# WRITTEN PROBLEM 1:
The Ukraine article quotes Pat Cox naming the fronts Ukraine is fighting on. List all of them.
# WRITTEN PROBLEM 2:
Quote the Ukraine article word for word from "Whilst in Kiev" up to and including "area in April.".

==== EXCERPTED TEXT ====

Irish Jesuit addresses Ukrainian crisis

Edmond Grace SJ, Director of the PeopleTalk Democracy Project, and former MEP Pat Cox were in Ukraine recently addressing the crisis the country is facing. They were invited to Kiev by the Veritas in Caritate Social Academy to speak at one of their sessions before Christmas.
They also spoke to a group of students in Kiev University where the student body played a leading role in the Maidan [Independence Square] protest last year. Finally they addressed a Church and Society Forum presided over by the Patriarch of the Ukrainian Greek Catholic Church.
Ukraine was in the news only last weekend after a number of residents in Donetsk were killed on foot of shelling by Pro-Russian separatist forces. This Tuesday the rebels said they had pushed Ukrainian government troops out of two districts on the outskirts of their main stronghold Donetsk, and their aim was to expand their control to the entire region.
This rebel advance launched last week has dashed a five-month truce and reignited a war that has killed more than 5,000 people and brought threats of new sanctions on Moscow.
Pat Cox is a frequent visitor and well known figure in Ukraine, having been one of the EU observers of the Tymoshynko trial, which meant that he was able to organise further more informal meetings with politicians and diplomats. He says real dialogue with Russia is vital but Ukraine has many problems to face on the road to recovery. “Ukraine is fighting on many fronts, the war, the economy, the public finances and the currency.”
Whilst in Kiev with Edmond Grace he gave a wide ranging interview to Fr Mykhaylo Melnyk of the Veritas in Caritate Social Academy about the issues raised by these problems and solutions to them that might be envisaged. That interview is published below in full. Both he and Edmond have been invited back to address students in four other state universities in the Kiev area in April.
Interview with Pat Cox
Mr. Cox, from your point of view, how should Ukraine build a dialogue with Russia?
I think a willingness to dialogue is important. There has been a difference between words and deeds when it comes to fulfilling the terms of the Minsk process. This so far has robbed the process of the credibility needed to succeed. Dialogue that ignores realities on the ground would be an illusory road to nowhere. To succeed it requires good faith by all parties involved. It is complicated by Russia’s implausible deniability of the extent of its engagement in this proxy hybrid war.
In particular, if Ukraine is the front line in the battle, Berlin and specifically Chancellor Merkel have become an EU front line in the diplomacy of defending your interests. She is in regular contact with Mr. Putin while her foreign minister, Mr. Steinmeir, is in regular contact with Mr. Lavrov. It is clear that both have become increasingly frustrated at the failure of the Minsk protocol to create the conditions that people hoped for and see intransigence on the part of President Putin as a root cause. Mrs. Merkel, absent progress, is determined to keep the sanctions in place in order to send a moral and political signal to Moscow that this behavior in Ukraine is not acceptable.
A willingness to dialogue but also to be firm on promoting and defending values strikes the right balance. Europe cannot afford to contemplate going back to an era where might is right and where the force of arms trumps the rule of law. It is the kind of balance of which I am in favor.

==== GIVEN DATA ====

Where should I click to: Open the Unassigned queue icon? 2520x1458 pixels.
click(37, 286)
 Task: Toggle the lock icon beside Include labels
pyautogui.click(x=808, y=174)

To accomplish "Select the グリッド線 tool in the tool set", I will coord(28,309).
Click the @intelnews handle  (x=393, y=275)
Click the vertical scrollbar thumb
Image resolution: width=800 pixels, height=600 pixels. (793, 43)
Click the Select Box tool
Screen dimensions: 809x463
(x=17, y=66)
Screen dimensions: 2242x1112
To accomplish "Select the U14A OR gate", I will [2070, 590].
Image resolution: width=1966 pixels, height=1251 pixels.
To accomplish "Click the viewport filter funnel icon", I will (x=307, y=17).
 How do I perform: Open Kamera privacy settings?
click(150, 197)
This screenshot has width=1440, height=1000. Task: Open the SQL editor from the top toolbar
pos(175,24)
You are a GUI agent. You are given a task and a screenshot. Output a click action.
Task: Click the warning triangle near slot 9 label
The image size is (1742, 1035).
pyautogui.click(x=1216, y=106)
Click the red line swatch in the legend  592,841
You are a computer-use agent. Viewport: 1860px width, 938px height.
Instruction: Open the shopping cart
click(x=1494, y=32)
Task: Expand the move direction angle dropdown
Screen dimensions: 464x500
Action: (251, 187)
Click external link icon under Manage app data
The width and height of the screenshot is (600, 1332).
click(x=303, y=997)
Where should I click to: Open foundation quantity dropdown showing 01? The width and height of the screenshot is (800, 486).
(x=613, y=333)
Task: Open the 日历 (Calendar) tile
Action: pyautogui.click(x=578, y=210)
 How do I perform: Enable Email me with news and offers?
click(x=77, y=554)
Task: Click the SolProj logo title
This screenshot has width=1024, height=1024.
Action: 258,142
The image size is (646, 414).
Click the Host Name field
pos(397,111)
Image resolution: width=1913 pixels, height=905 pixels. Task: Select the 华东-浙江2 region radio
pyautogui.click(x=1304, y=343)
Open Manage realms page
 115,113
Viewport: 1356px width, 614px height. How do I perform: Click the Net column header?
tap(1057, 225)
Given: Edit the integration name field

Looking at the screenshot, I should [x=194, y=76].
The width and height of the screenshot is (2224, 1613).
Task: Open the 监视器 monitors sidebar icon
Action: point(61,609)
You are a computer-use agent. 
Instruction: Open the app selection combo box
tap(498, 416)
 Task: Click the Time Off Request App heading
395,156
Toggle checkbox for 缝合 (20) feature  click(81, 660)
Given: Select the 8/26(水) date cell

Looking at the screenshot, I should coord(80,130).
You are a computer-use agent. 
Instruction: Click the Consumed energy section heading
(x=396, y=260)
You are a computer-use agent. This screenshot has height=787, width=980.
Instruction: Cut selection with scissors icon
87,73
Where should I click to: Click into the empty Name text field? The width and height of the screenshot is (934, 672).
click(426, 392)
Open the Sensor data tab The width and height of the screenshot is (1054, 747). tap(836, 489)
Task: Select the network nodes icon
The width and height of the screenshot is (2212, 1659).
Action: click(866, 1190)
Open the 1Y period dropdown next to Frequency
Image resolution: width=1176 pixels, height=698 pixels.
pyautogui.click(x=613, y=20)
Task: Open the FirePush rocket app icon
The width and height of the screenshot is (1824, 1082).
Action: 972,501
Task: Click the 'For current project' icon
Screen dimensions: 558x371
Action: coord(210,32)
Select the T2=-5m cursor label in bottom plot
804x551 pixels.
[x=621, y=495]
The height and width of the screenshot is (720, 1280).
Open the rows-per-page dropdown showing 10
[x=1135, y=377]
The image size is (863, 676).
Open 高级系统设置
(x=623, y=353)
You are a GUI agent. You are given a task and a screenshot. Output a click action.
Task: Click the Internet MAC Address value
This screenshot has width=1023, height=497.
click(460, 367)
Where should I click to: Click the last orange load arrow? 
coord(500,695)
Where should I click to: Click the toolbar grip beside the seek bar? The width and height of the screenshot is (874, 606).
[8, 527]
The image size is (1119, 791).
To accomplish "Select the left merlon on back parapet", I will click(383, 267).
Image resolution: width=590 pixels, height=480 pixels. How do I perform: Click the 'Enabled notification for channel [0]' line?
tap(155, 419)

====

# CORRECT ANSWER 1:
the war
the economy
the public finances
the currency

# CORRECT ANSWER 2:
Whilst in Kiev with Edmond Grace he gave a wide ranging interview to Fr Mykhaylo Melnyk of the Veritas in Caritate Social Academy about the issues raised by these problems and solutions to them that might be envisaged. That interview is published below in full. Both he and Edmond have been invited back to address students in four other state universities in the Kiev area in April.